Women’s raunchy TikTok commentary is common enough to have spawned its own genre: The creator behind the popular account @savagemomlife, which boasts 1.8 million followers, specializes in highlighting women’s outrageously thirsty comments. Often she’s summoned with at-mentions multiple times in the threads on videos that fall within the thirst-trap-to-romance spectrum. In one such video of a man seemingly ready to make love to his duvet cover, a sampling of viewer comments: “Pretty sure I just felt my tubes untie,” “I don’t usually chase anyone but for you I’d put my crocs in sports mode,” “I unexpectedly started to ovulate after seeing this 1000 TIMES,” and “boy u gotta stop my kitten is sore!!!!!” Joseph says of commenters, “Oh my god, they really go in. They’ll say things like, ‘I’m pregnant now after watching your videos.’ I try not to respond to any of those comments.”

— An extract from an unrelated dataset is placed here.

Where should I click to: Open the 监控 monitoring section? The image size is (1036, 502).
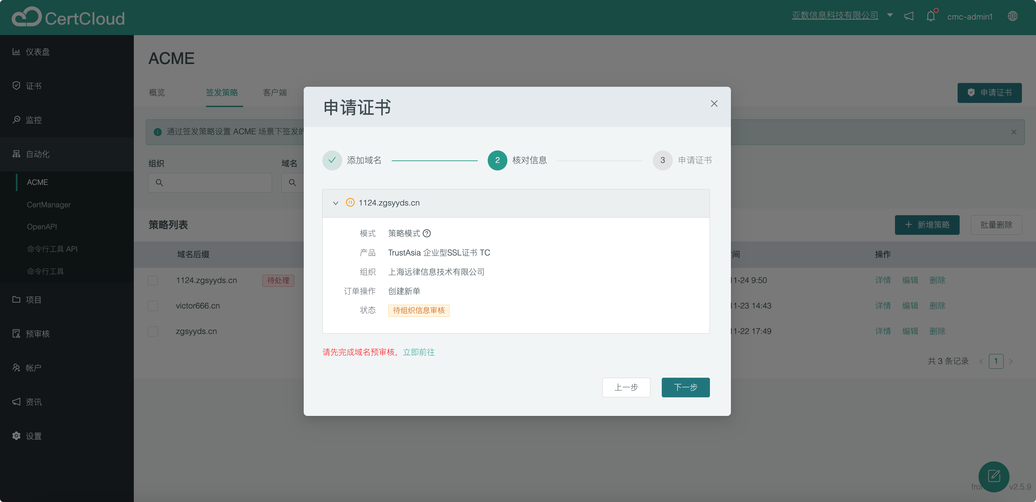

Unlike the other TikTokers, Bradley’s audience is nearly evenly split between men and women, but it’s the latter who are often most visible in his comments threads, making remarks like “I need a ventilator” and “You are getting all the housewives in trouble.” A popular remark: “theRe is Absolutely nothIng speciaL about this CoMmEnt” (i.e. RAIL ME). Married women in particular are his most vocal demographic, he says. A common trope is women remarking that their husbands are wondering why they’re hearing the same snippet of audio over and over again as they play his videos on loop. Jokes about infidelity are common.

Reading through these comments is to witness women raunchily pushing up against the boredom and disappointments of domesticity.


As much as the men I spoke with said they didn’t feel objectified by fans’ attention, several did express feelings of alienation. “Sometimes I think they’re too good,” says the 21-year-old Rott of the positive messages he gets from women fans on TikTok. “At the beginning, it was a very good feeling.” Now, though, he says, “It doesn’t make me happy like it did at the beginning. It makes you kind of cold, emotionally. It’s hard to keep up the emotion.” Recently, he’s been getting as many as 15 fan messages an hour.

“I know they just want my outward appearance,” he said. “They don’t know anything more about me. I didn’t tell them about me or my ambitions or my opinions.” Fans will even send him marriage proposals. “It’s not me,” he says of the image they’re lusting after. Similarly, Joseph says, “I like it when people are like, ‘Oh, you’re so creative’—that I like more than just, ‘You’re hunky’ or whatever,” he says. “They realize that I’m creative. I like those.”

Bradley is a realist about what draws in his viewers. “I don’t think a lot of people give a shit about what I have to say it’s just, ‘Take your shirt off and show us what you look like,’” he said. “The videos where I give people my opinion or share some of my expertise are never going to do as well as the videos where I’m shirt off, doing stuff outside. It is what it is.” He adds, “It’s assumed that I’m really fucking stupid most of the time.” His hope, though, is to use the shirtless wood-chopping videos to pull in a smaller percentage of viewers who are receptive to his messages around healthy relationships and self-acceptance.

“I keep sneaking it in, hoping that it will grab a few people,” he says. “I have to increase my platform to reach more ears, change more lives, and the best way for me to do so is with a bigger billboard. There might be something sinister about me taking advantage of the system, but that’s gonna be the way I get my voice out there.”